Hopefully some of you on here have some experience with this and can point me in the right direction. I don't want to spend a bunch of money, otherwise I would have just bought another amp and thrown a mic in front of it. I'm perfectly happy with the virtual amp, as its sound is great and has more effects and presets than I would ever use, I just want to get rid of the delay time. I'm guessing that a better sound card would help, or even some sort of preamp that doesn't use the mic input (I haven't really investigated that route very much and would really rather hear from people that use one as opposed to the sales pitch I would get in the catalog).

Thanks people! :kickass:
 
400ms is huge. Really huge. I'm guessing you have an older sound card? The delay in Windows XP is typically in the 30ms for input, and 30ms for output range. This is because of some buffering the mixer for DirectX uses. I used to write audio software for some audio transmission companies, so hit this all the time. In the audio world, even 60ms is horrible.

There are some KS (kernal streaming) drivers used by some sound cards that can get you down to 2-3ms in loopback mode, but if the software is doing a lot of transformations on the audio, they might be buffering up to handle the delay. Steinburg developed ASIO for this problem as well, and similar short delays are possible. You're really at the mercy of the software writers. If they buffer up 100ms of audio each pass to work on it, then you're screwed no matter what you have.

To support this kind of thing though, yeah, you typically need to move outside the consumer audio card world and up to pro cards, but some of those aren't priced too bad. I haven't looked into the consumer cards for a while though, so it might be that Creative for example, might support this stuff. Who knows. Maybe look at something by http://www.echoaudio.com/, or Marian Marc 2. I've worked with both.

Actually, just looking, I found this page:

http://soundcards.electronicmusicworld.com/

Has a nice summary of some cards and even talks about the delays. Good luck.
 
spag said:
400ms is huge. Really huge. I'm guessing you have an older sound card? The delay in Windows XP is typically in the 30ms for input, and 30ms for output range. This is because of some buffering the mixer for DirectX uses. I used to write audio software for some audio transmission companies, so hit this all the time. In the audio world, even 60ms is horrible.

Actually I just bought this computer earlier this year, so it does have XP. I have noticed that I can run the guitar through the "line in" socket with no perceptable delay, and I'd go that route but for some reason I can't get my recording software to see it. Thanks for the links, I'll check them out!:kickass:
 
Archmagician said:
I would recommend getting a Guitar Pod by Line6! Two damn thumbs up for that!!!

http://www.line6.com/podxt/

I have a PodXTLive and a BassPodXTLive and I love them. I cant rave enough about Line 6!


I back that too, I bought one about 6 months ago and I love it.

I tend to use guitar rig instead of the bundled software, but riffworks is also a good starters piece of recording software.

As for soundcards, well I'd recommend a studio quality card, but failing that go for a Full duplex card and maybe try using an external effects board as your pre-amp.
 
recording lag sux! when i upgraded xp to sp2 i started getting the same prob so i had to upgrade from my creative live! card to m audio. under a hun at GC and no lag with any prog. that's weird that your recording software doesn't see the line in but sees the mic ... perhaps that requires a default change in your sound and audio properties or with the recording prog? your using the mobo sound?
 
Luckily nobody I asked ever told me home recording was easy.

If they did I would find them and beat them. :zombie: :zombie: :zombie:

I've gotten OK with audio but virtual instruments and drum programming....:zombie:

A friend of mine paid a consultant to come set up his system to ensure the softwares and stuff was working. It was all wonky. There are a lot of sound samples I have bought for various instruments but none work. :mad:

Gave up and bought a Alesis drum machine to create sounds.

**Data records:**
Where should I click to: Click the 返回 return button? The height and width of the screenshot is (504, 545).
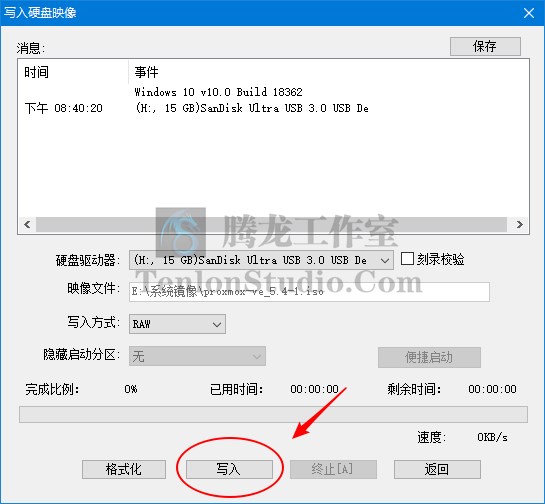click(437, 469)
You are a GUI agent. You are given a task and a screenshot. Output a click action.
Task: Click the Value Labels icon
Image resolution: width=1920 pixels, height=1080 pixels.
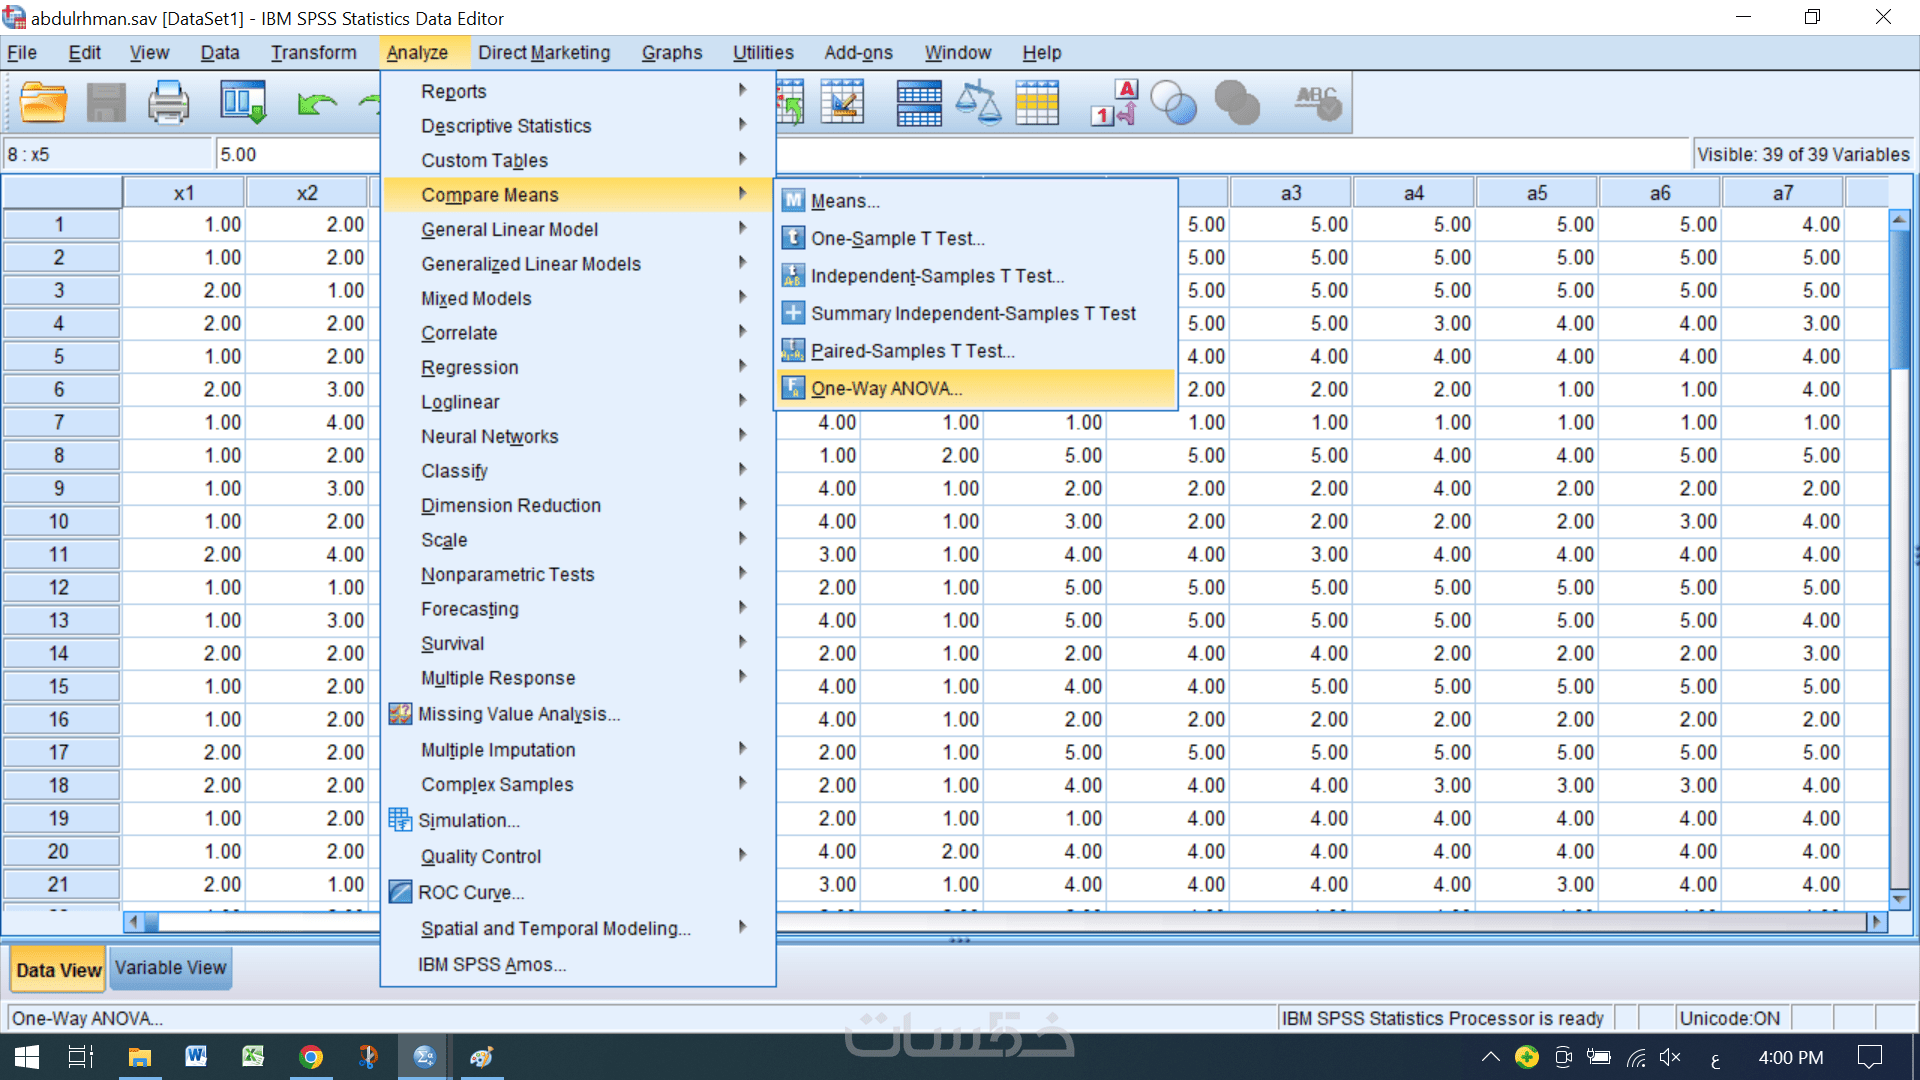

**What is needed:**
Reproduce the forum thread on recording delay word for word between "recording lag sux!" and "recording was easy.", inclusive. Rely solely on the forum thread on recording delay, not on the material.

**Answer to this problem:**
recording lag sux! when i upgraded xp to sp2 i started getting the same prob so i had to upgrade from my creative live! card to m audio. under a hun at GC and no lag with any prog. that's weird that your recording software doesn't see the line in but sees the mic ... perhaps that requires a default change in your sound and audio properties or with the recording prog? your using the mobo sound?
 
Luckily nobody I asked ever told me home recording was easy.